Recorded data |
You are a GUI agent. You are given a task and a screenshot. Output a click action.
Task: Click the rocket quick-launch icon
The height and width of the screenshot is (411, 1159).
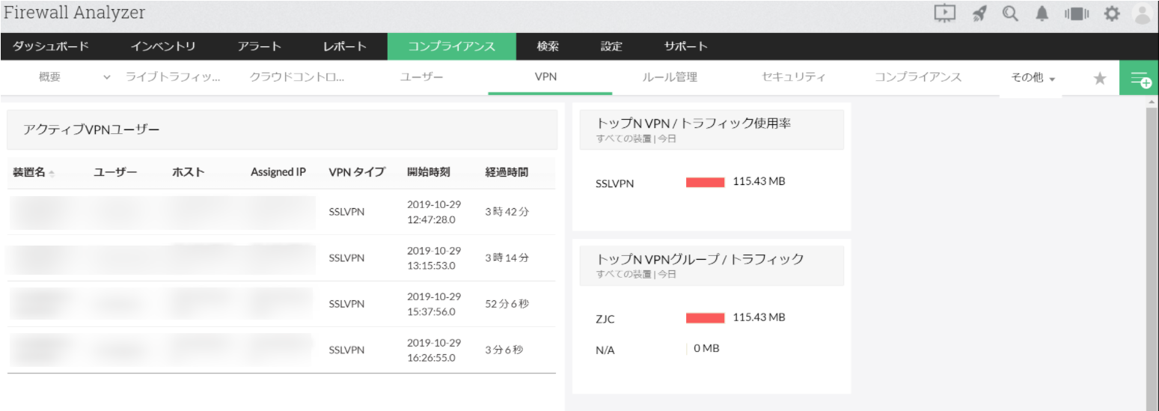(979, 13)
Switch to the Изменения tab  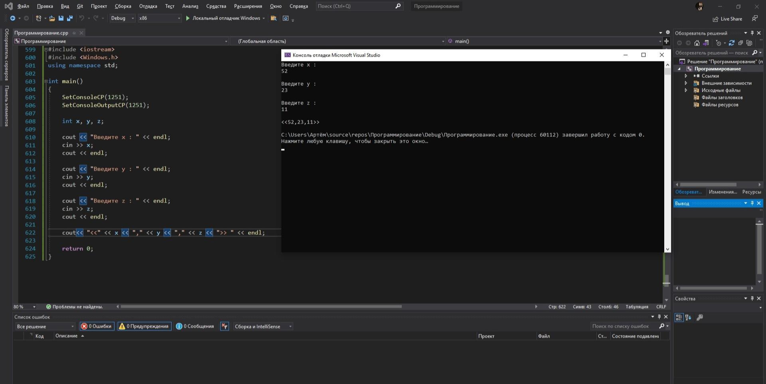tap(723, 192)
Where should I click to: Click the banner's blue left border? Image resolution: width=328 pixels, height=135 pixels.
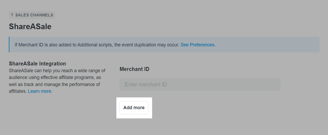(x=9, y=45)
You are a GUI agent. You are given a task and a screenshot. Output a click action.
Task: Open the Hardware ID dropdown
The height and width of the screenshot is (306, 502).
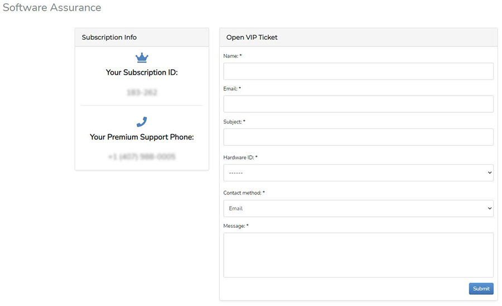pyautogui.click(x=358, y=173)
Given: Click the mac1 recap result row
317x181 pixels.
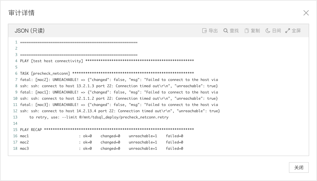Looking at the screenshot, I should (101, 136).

==

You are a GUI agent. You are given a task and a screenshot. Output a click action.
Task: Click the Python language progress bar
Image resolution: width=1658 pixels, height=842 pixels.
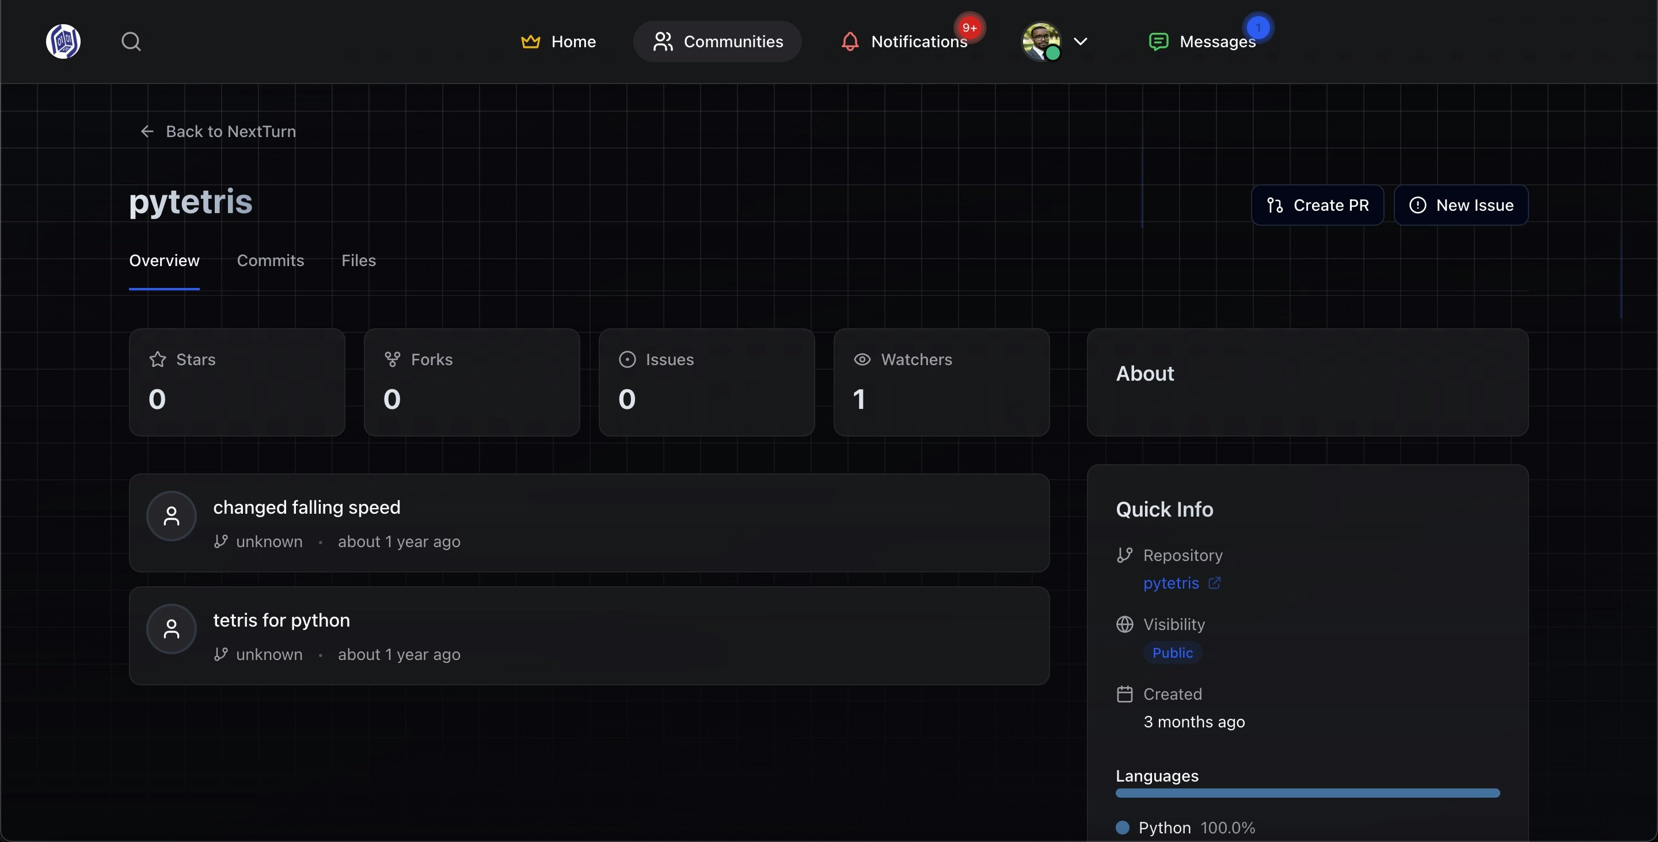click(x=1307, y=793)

---

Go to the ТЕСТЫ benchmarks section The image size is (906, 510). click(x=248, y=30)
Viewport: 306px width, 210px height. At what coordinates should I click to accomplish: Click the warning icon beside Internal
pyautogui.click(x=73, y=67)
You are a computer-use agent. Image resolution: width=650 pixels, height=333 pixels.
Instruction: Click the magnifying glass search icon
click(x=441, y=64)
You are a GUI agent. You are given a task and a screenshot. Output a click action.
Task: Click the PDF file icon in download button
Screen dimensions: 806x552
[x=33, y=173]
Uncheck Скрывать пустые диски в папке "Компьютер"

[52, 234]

Your objective | Rewrite the records from the line that contains "Where should I" through the line that contains "pyautogui.click(x=358, y=173)" as a two-column CSV with the columns instruction and click, one row per record. Put each field in quotation marks, replace line breaks with spaces, and leave out the pictures.

Task answer |
instruction,click
"Where should I click to: Click the banner's blue left border? Image resolution: width=328 pixels, height=135 pixels.","(x=9, y=45)"
"You are a GUI agent. You are given a task and a screenshot. Output a click action. Task: Open the Hardware ID dropdown The height and width of the screenshot is (306, 502).","pyautogui.click(x=358, y=173)"